My current project requires using multiple processes. I need to share an array between those processes. The array needs to be able to be written to at any time. And the array has to have multiple dimensions. (example: [["test",2],[87209873,"howdy"]]) I've been looking for an answer to this for a few hours now, but I can't find anything. Please help.
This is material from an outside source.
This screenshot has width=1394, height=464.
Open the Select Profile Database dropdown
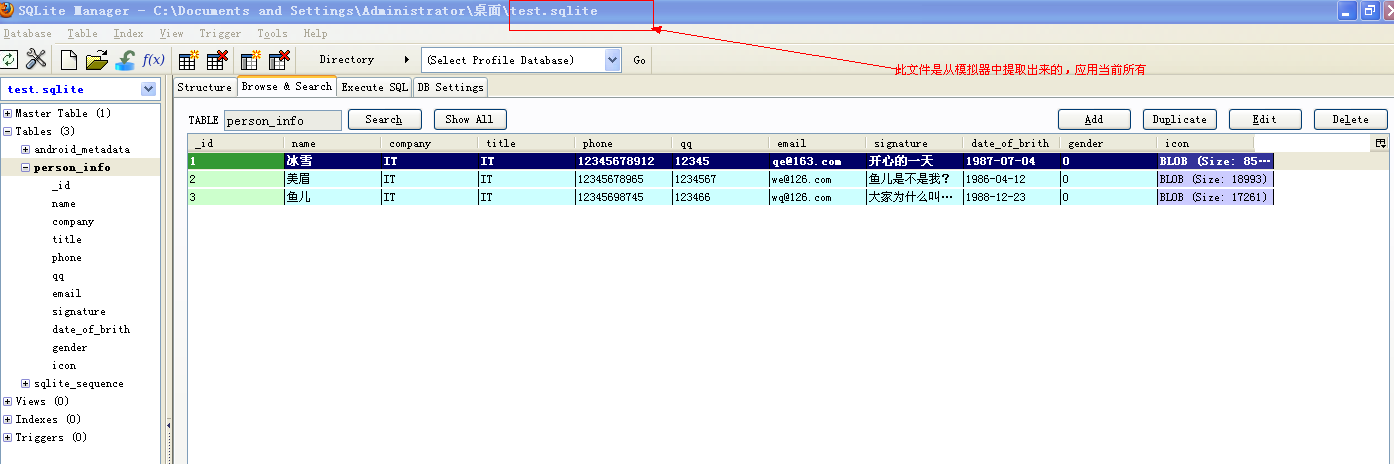point(612,60)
Thanks in advance!
Try it:
from multiprocessing import Pool, Manager
def worker(v, array):
array.append(["test", v])
def main():
foo = [["test", 2], [87209873, "howdy"]]
array = Manager().list(foo)
with Pool(processes=4) as pool:
pool.starmap(worker, [(i, array)
for i in range(4)])
print(array)
if __name__ == "__main__":
main()
[EDITED]
If you want, that the main program keeps running, during calculating, wrap pooling in a separate thread:
from multiprocessing import Pool, Manager
from threading import Thread
def _worker(v, array):
for i in range(10000):
array.append(["test", v])
def processor(array):
with Pool(processes=4) as pool:
pool.starmap(_worker, [(i, array)
for i in range(4)])
def main():
foo = [["test", 2], [87209873, "howdy"]]
array = Manager().list(foo)
t = Thread(target=processor, args=(array,))
t.start()
print("Good day!")
# Wait, while thread ends.
# Without doing it, you'll print array,
# not knowing when the thread ended.
t.join()
print(array)
if __name__ == "__main__":
main()
First of all, a list is not an array, if you want to share a list between different processes you can use a Manager from the multiprocessing module, for example:
import multiprocessing as mp
def remove_last_element(mp_list: list):
mp_list.pop()
def append_list(mp_list: list):
mp_list.append([12, 'New Hello'])
if __name__ == "__main__":
mp_list = mp.Manager().list()
mp_list.append(['Hello'])
print("before multiprocessing:", mp_list)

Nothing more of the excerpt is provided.